Because the SSPEI-SPIO nanoparticles comprise a SPIO core, they are expected to be practical as T2-negative contrast agents for MR imaging. First, the magnetization property of SSPEI-SPIO nanoparticles was characterized by a vibrating sample magnetometer in an applied magnetic field of ±5 k Oe at room temperature. As shown in Figure 7A, SSPEI60-SPIO nanoparticles showed a superparamagnetic property, revealing no change in magnetism after SSPEI decoration of PAA-coated SPIO nanoparticles. Next, SSPEI60-SPIO nanoparticles were dispersed in agarose gels at different Fe concentrations and the gels were analyzed by MR imaging. Figure 7B gives visual contrast phantom and quantitative relaxation time (T2) of these gels. It was indicated that the SSPEI60-SPIO nanoparticle was efficient as a T2-negative contrast agent for MR imaging. The relaxivity (defined as the slope of T2 versus Fe concentration) of SSPEI60-SPIO nanoparticles was found to be 97.6 mM−1 s−1, which is comparable to that of Resovist (95.2 mM−1 s−1),32 a commercial SPIO-based contrast agent as a positive control. Further, an in vivo MR imaging study revealed that, at 1 to 3 hours post-IV injection of SSPEI60-SPIO nanoparticles in a nude mouse bearing a HepG2 tumor, the signal intensity on a T2-weighted fast spin echo image of the tumor significantly reduced (Figure 7C), indicating accumulation of the nanoparticles in the tumor. Support data are also provided by ex vivo Prussian blue staining of the isolated tumor, showing that the nanoparticles are located in the tumor and also other organs such as the spleen, lung, and kidney (Figure 7D).
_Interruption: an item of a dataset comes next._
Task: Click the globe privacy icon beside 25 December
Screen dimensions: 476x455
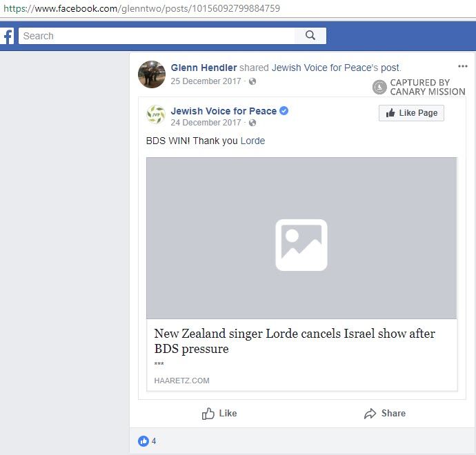Action: (x=252, y=81)
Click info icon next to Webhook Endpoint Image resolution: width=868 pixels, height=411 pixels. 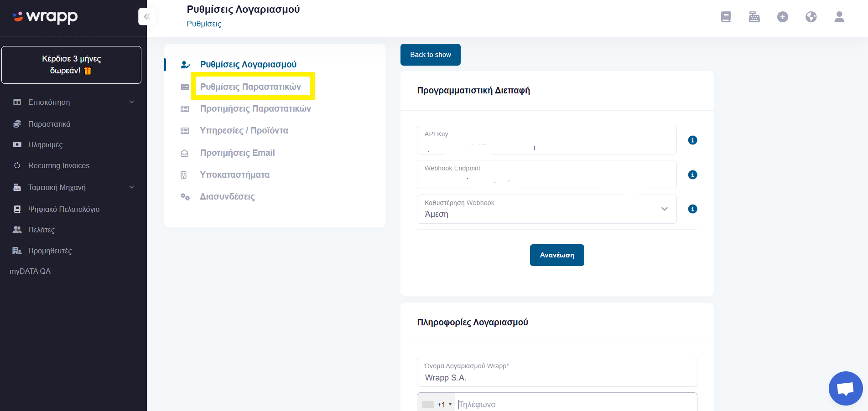pos(692,175)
Figure 7 (A) Magnetization curves of SSPEI60-SPIO nanoparticles; (B) phantom images and quantified MR signal intensity of SSPEI60-SPIO nanoparticles encapsulated in 0.7% agarose gel at different Fe concentrations; (C) in vivo MR images of tumor-xenografted nude mice of SSPEI60-SPIO nanoparticles before (pre) and at 1, 2, and 3 hours post-IV injection. The arrows indicate tumor location; (D) Prussian blue staining of tissue sections 4 hours after IV injection of SSPEI60-SPIO nanoparticles.
Abbreviations: H, magnetic intensity; T2, relaxation time; MR, magnetic resonance; SSPEI, disulfide-containing polyethylenimine; SPIO, superparamagnetic iron oxide; IV, intravenous.
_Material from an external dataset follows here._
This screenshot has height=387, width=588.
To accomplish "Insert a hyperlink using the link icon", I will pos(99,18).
Theranostic nanoparticles offer a multifunctional platform for human cancer diagnosis and therapy. Because of their acceptable biocompatibility and practical surface modifications, SPIO-based nanoparticles become appealing theranostic agents for cancer imaging and therapy. In this study, we develop the preparation of a theranostic nano-system based on SSPEI-coated SPIO nanoparticles which have dual functions in nucleic acid delivery and MR imaging. An appealing nature of the SSPEI-SPIO nanoparticles is their water-soluble, disulfide-based PEI outer layer which provides a positive surface charge for efficient gene binding and subsequent gene release in response to an intracellular reducing environment. Although many SPIO nanoparticles coated by PEI17,26 and polyamidoamine dendrimers33 were investigated for non-viral gene delivery, these systems were normally not capable of mediating intracellular gene release. This indispensable gene release process is identified as one of the major gene delivery barriers.34 To address this issue, recent research11 and our previous work14,29 have focused on intracellular gene/siRNA release mediated by disulfide-based cationic polymers. Herein, the SSPEI outer layer of SSPEI-SPIO nanoparticles again reveals the ability to mediate redox-triggered gene delivery as confirmed by agarose gel retardation and DNA accessibility assay (Figures 3BC), suggesting that the SSPEI could be degraded in the cell interior by the cleavage of a disulfide bond, thereby causing a facilitated intracellular gene release. These favorable gene delivery properties such as strong DNA/siRNA binding, positive surface charge, and facilitated gene release, combined with low cytotoxicity of SSPEI60-SPIO nanoparticles (Figure 4A), may reasonably interpret why they are capable of inducing high transfection or silencing efficiency (Figures 4 and 5). Therefore, integration of SSPEI with SPIO nanoparticles provides a “smart” nano-system for efficient nucleic acid delivery. It may be deduced that this integration concept could be practical to other nanoparticles for drug delivery purposes. To the best of our knowledge, this is the first report on disulfide-based cationic polymer-coated SPIO nanoparticles for reduction-triggered gene delivery.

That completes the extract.